===== DOCUMENT

Did you ever wonder why Muslims had so many men and women willing to blow themselves into little itty bitty pieces?
Well, my simple mind did, and guess what I came up with.
They have no Jesus Christ, no Christmas, no Christmas trees, no televisions, no Dallas Cowboy or USC (that's southern California) cheerleaders, no nudity, no Hooters, no Daytona 500 or no Bristol Motor Speedway, no football, no basketball, no diving into mud holes, no 4th of July, no snowball fights, no pork rinds, no pork Bar BQ, no hot dogs, no double cheeze, bacon, hold the pickles and onion hamburgers, no shrimp, no lobster, no thongs, no spectating beach vollyball, no Walmart, no nachos, no beer (!), and no beer nuts.
And they have to where sheets for clothes and towels for hats to boot!
Everybody in his neighborhood and in his family is sick all the time because there are no doctors, and there is a guy hanging out in the top of a tall tower wailing and wailing at all odd hours.

==========
===== GIVEN INFORMATION

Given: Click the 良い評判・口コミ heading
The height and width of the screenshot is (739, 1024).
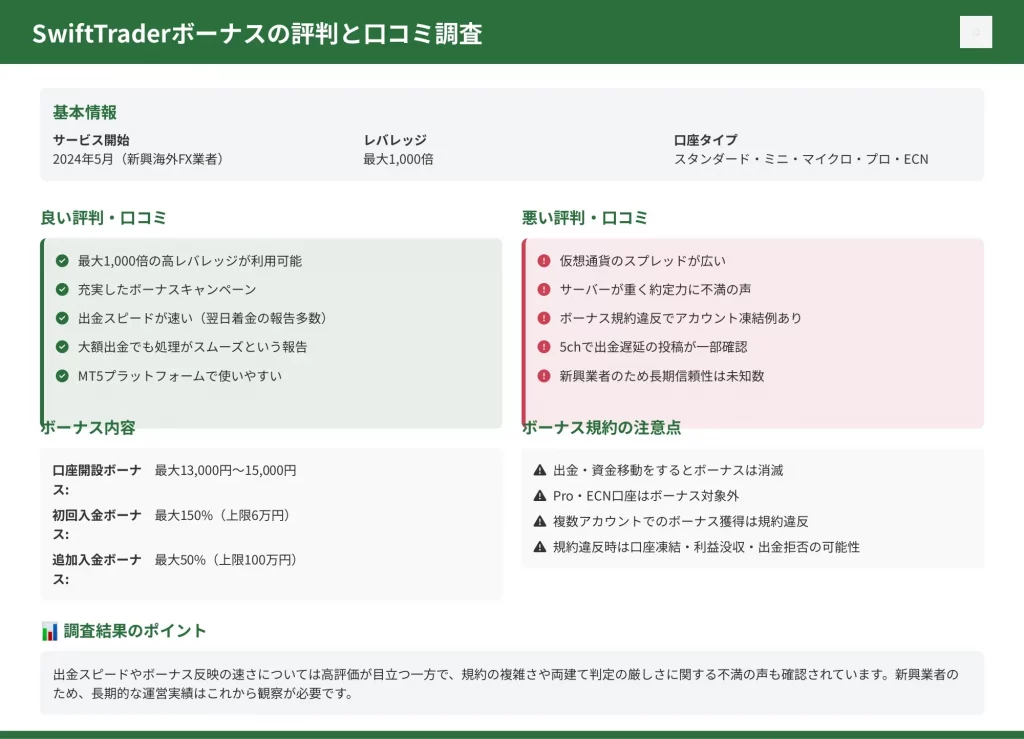Looking at the screenshot, I should pyautogui.click(x=103, y=218).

==========

_TASK TO COMPLETE_: Update the text from the words "Did you ever" through the words "came up with.", replacing "simple mind" with "curious mind".

_RESULT OF THIS TASK_:
Did you ever wonder why Muslims had so many men and women willing to blow themselves into little itty bitty pieces?
Well, my curious mind did, and guess what I came up with.